SHORT TASK 1:
Answer these questions from the blog excerpt, one line each:
(a) In the Game 1 recap, which Yankees player answers the Cubs?
(b) What Darwin quote appears in both books the writer recently finished?
(c) From which album did Architecture in Helsinki play every song?
SHORT TASK 2:
Extend the blog excerpt with the next passage, picking up after its final sentence.

EXTRACT PROVIDED:

====================

Yesterday, in the course of doing various jobs for my mom, I had to be the witness for the wedding of a Chinese couple who didn't know English well. Not really a wedding, just a marriage ceremony I guess. It was at the NY government building where they give out marriage licenses and such. Any romance was certainly sucked out of it by the bare (but clean) room with a podium and the middle aged woman with blond hilights and bold eyeshadow doing the officiating. Well, the couple seemed happy at least. I hope they had a nice dinner somewhere.

Monday, June 20, 2005

Recap of the Yankees' weekend series with the Cubs

Game 1:
Cubs: We're almost gonna wi....
Matsui: No.

Game 2:
Cubs: Hitting..is..so..difficult...
Jeter: Booya.

Game 3:
Cubs: We give up.
Yankees: Ha.

^.^

I've been ingesting waaay too much baseball these days. Funny how in the summer I just withdraw into a corner with nothing but sports radio and a book or two to keep me company. (Do people become insane doing that after a while?)

Friday, June 17, 2005

Coincidence

I recently finished both Ian McEwan's Saturday, and Steven Johnson's Mind Wide Open, and, curiously, both books include the same quote from Darwin: "There is grandeur in this view of life." It's very applicable in the books, but I thought it was cool I was reading both at the same time. *moment of harmonic cosmic alignment*

*end moment*

I got the Music Issue of Believer Magazine today, just for the CD. Ok, just for the Spoon song. But it's a sweet CD, with 17 artists doing covers of other artists. The Spoon song isn't fantastic, but I'm enjoying the others so far, especially the blues-y ones.

Wednesday, June 15, 2005

*twirl*

Can't believe I didn't see this until today: A. O. Scott has an absolutely glowing review of Miyazaki's work.

And, it's been a great day to be a Yankees fan. The new stadium looks fantastic, though it won't carry all the historical weight of the old (but hopefully the mystique and aura will still be there). The game tonight was also one of their best of the year. A late inning rally, a game-winnning home run, the Yankees of the dynasty-era have finally returned!

Could've sworn that wine and one and four made two..

Architecture in Helsinki was fabulous. Or, in the words of a guy talking on his cell, super-incredible! (that's totally my new favorite adjective)

It was quite amazing to see them, all eight or nine or them, run around on a tiny stage, seemingly picking up instruments and playing/hitting/shaking them at random. They played all the songs from In Case We Die, and then some. And listening to them talk about cricket and whatnot in their Aussie accents was adorable. They're such a happy bunch.

====================

STORED ROWS:
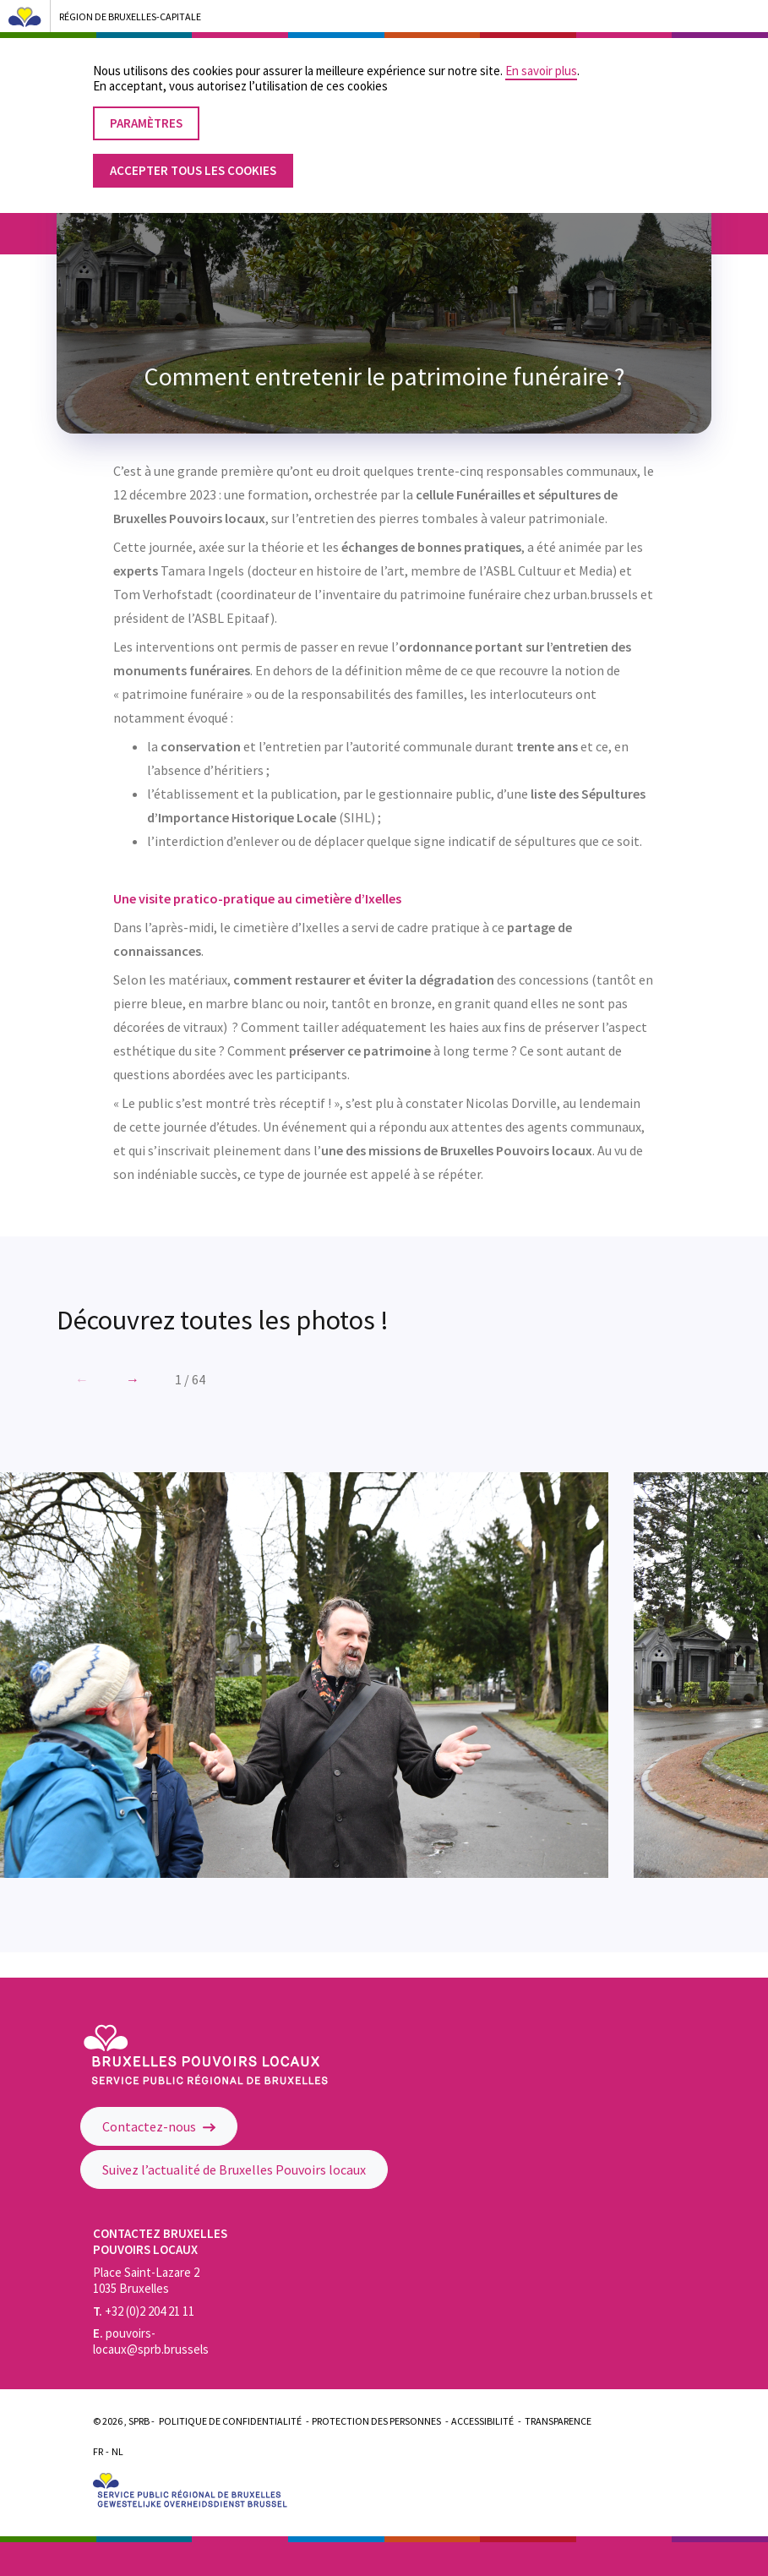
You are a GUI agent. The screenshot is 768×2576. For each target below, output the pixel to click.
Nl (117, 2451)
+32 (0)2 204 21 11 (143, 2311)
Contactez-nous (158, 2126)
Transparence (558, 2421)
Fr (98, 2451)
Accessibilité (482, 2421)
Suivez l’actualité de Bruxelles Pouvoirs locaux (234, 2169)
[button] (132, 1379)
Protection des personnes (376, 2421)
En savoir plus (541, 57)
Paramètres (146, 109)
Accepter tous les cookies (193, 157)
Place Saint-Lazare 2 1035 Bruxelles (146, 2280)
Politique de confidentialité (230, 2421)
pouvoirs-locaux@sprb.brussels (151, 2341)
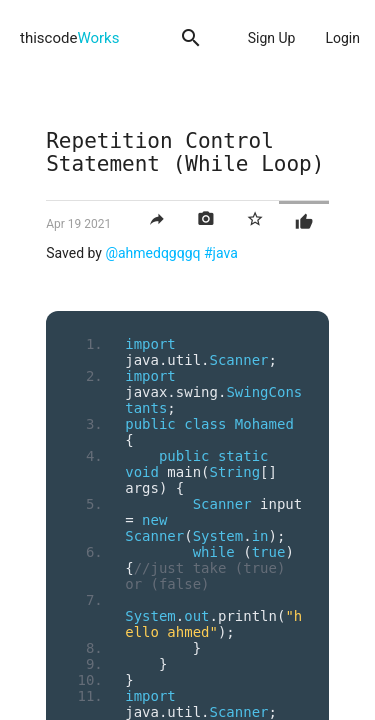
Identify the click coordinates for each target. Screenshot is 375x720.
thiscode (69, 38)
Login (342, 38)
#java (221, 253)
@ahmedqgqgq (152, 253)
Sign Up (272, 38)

====================

WRITTEN ANSWER 1:
(a) Matsui
(b) "There is grandeur in this view of life."
(c) In Case We Die

WRITTEN ANSWER 2:
It was quite dark in the hall, so I have very few pictures:

the stage


AiH!

And I took some videos; they're kinda dark and large in size (but worth it):
Neverevereverdid
It's 5!
Tiny Paintings
In Case We Die
Frenchy, I'm Faking
Need to Shout

My batteries ran out when they got to Do the Whirlwind. =(

(this is belated posting cuz i'm lazy)

Thursday, June 09, 2005

i can still get lines in the suit

Though I'm crying inside over my lost opportunity to be professing my love to Britt Daniel right now (this person on craigslist emailed me saying she had a ticket, after i went to bed yesterday, blah), I have another chance to see him at the Siren Music Festival! For free! There'll be six thousand or so ppl there, but I can profess louder than them. :D

I was in a drop-D metal band we called Requiem

God, I love that line so much.

* * * * *
Cute story about the Cubbies in the Times, complete with a picture of the black cat running across their field during Tuesdays' game (awww, they're so cursed):
"Watching the Red Sox win was a very weird experience," said Jim Belushi, an actor and a lifelong Cubs fan. "It was like having a neighbor win the lottery. At first you're really happy for them because it couldn't happen to a better guy. And then you realize that he'll move into a bigger house in another neighborhood and you never had anything in common with him in the first place and he was really a big jerk. I mean, the Red Sox' celebrity mascot is Ben Affleck. Doesn't that tell you enough?"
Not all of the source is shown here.